Baruch, con 51 años de edad, falleció debido a un cáncer de pulmón probablemente provocado por los agentes químicos a los que estuvo expuesto. Priva tenía 6 años y su madre llevaba seis meses de embarazo de la menor de sus hijas. “Mi mamá quedó viuda con tres hijos y echó para adelante”, subraya la bioanalista.
Rifka, a quien Priva define como una guerrera y un heroína, trabajó como encargada de diferentes tiendas. No había nada, afirma, que su madre no pudiera superar. A su padre lo define como un hombre amoroso y trabajador que le enseñó a su familia la importancia de tener un oficio. “Porque te pueden quitar todo, pero no te pueden quitar tus conocimientos. Ese fue su legado, la inteligencia y la capacidad, el emprendimiento luego de haber superado tantas adversidades”. En los últimos meses antes de morir, le contaba Rifka a su hija, Baruch entraba en momentos de delirio atormentado por los maltratos que sufrió en la Shoah. “Él estaba tatuado, llevaba el tatuaje del prisionero B5381 de Auschwitz, y siempre estuvo atormentado por los maltratos a los que se vio sometido”, explica.
Pero el legado de sus padres son especialmente su descendencia, subraya Priva.
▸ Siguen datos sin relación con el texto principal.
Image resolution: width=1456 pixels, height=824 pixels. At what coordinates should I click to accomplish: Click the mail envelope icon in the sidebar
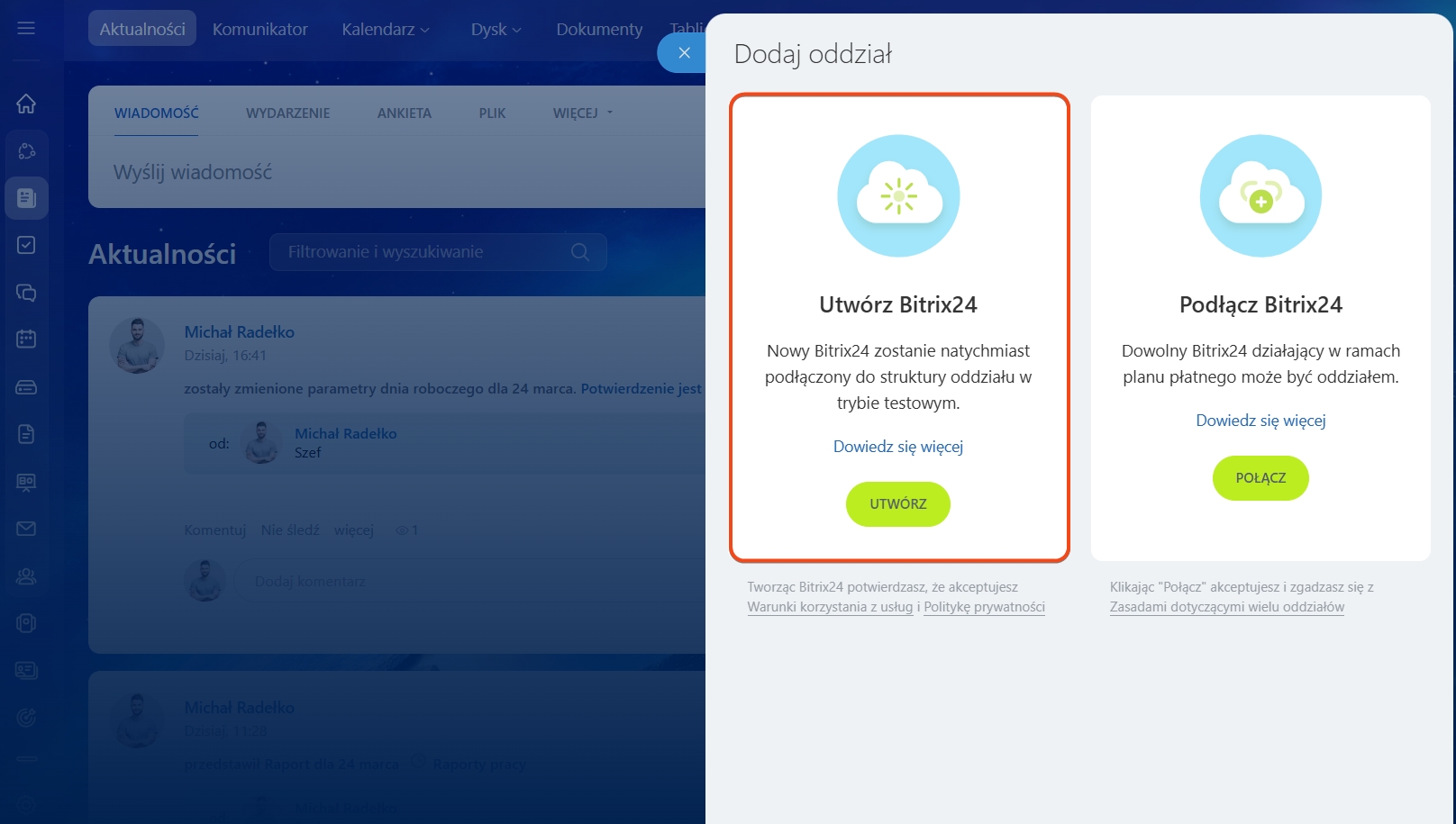[26, 529]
Baruch venía de una familia de nueve hermanos de los cuales cuatro sobrevivieron: Abraham, que se vino a Venezuela; Miriam y Raquel, que viajaron a Israel, entonces parte de Palestina, y su padre. Destaca entonces el logro de haber dejado en el mundo hijos, nietos, yernos y nueras: Priva tuvo con su esposo Marcos Oziel a Ethy y Bernardo; Bernardo se casó con Elizabeth, y hoy día Priva, a los 71 años, tiene tres nietos, Perla, Esther y Tamar.
“Para mis padres Venezuela era la tierra de gracia que los recibió con los brazos abiertos. De ellos aprendimos solo amor, a construir en el amor. Ellos mismos, quebrados por dentro, fueron resilientes y solo veían desde el presente hacia el horizonte del futuro”.
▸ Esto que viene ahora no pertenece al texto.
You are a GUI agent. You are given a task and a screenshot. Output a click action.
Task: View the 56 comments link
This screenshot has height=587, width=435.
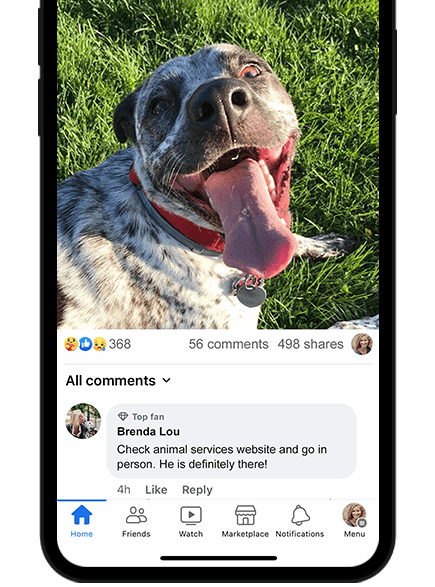[228, 344]

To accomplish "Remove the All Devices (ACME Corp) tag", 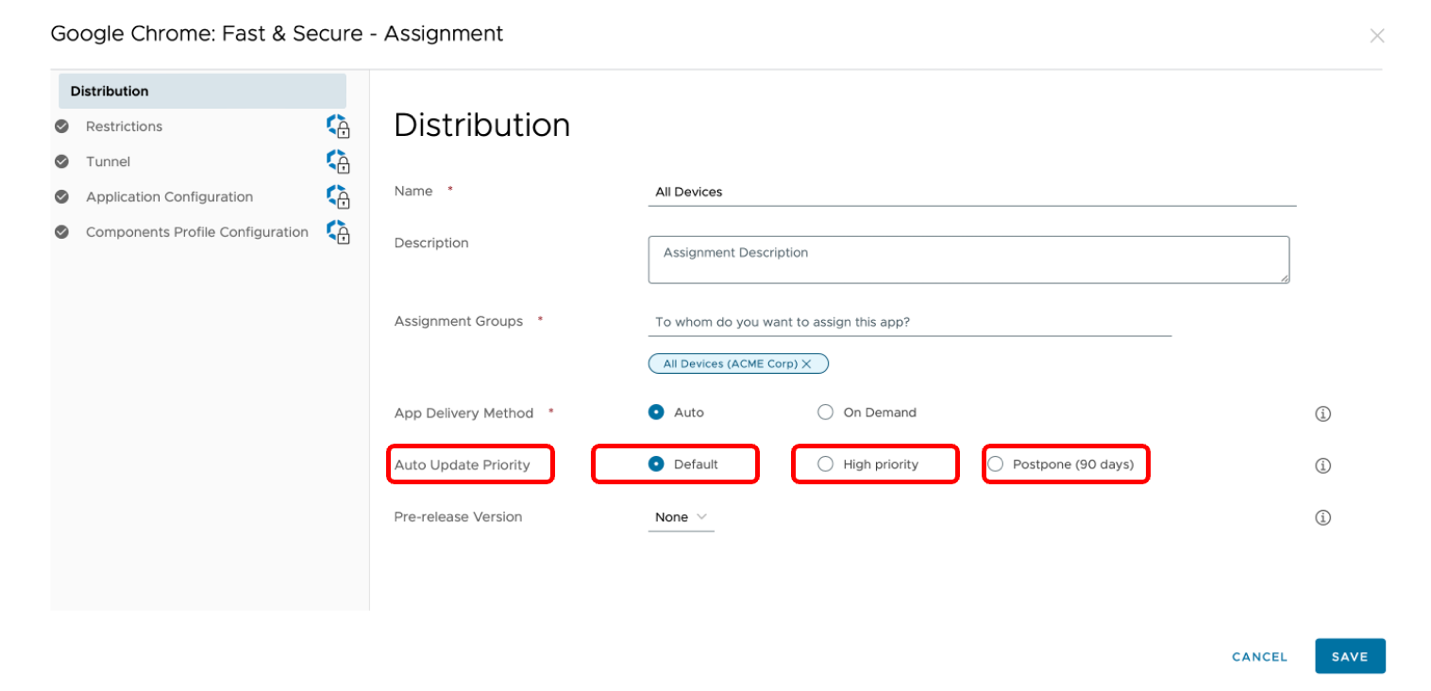I will 807,364.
Para mostrarles a sus hijos lo que vivieron sus abuelos, Priva los llevó al Museo estatal Auschwitz-Birkenau, donde, cuenta, además de verse los zapatos, maletines o cabellos de las víctimas, se “escuchan los gritos del silencio, es de terror”. Porque los nazis, continúa, no solo quisieron matar a los judíos, sino su cultura y sus propiedades. Sus hijos lloraban, explica conmovida Zabner de Oziel. Intentaron buscar las barracas en las que estuvo su padre, pero ya no existen porque mucho fue destruido por los alemanes en un intento por borrar sus crímenes.
Doctora en Inmunología también por la UCV, Priva trabajó por 45 años en el Instituto de Oncología y Hematología del Ministerio de Sanidad. Es docente e investigadora en el área del cáncer, inspirada por la enfermedad que padeció su padre. La vida como difusora de lo ocurrido en el Holocausto se debe a su compromiso como hija de sobrevivientes, pues cree que para evitar otra Shoah se necesita educación sobre los peligros del antisemitismo, el racismo o la xenofobia.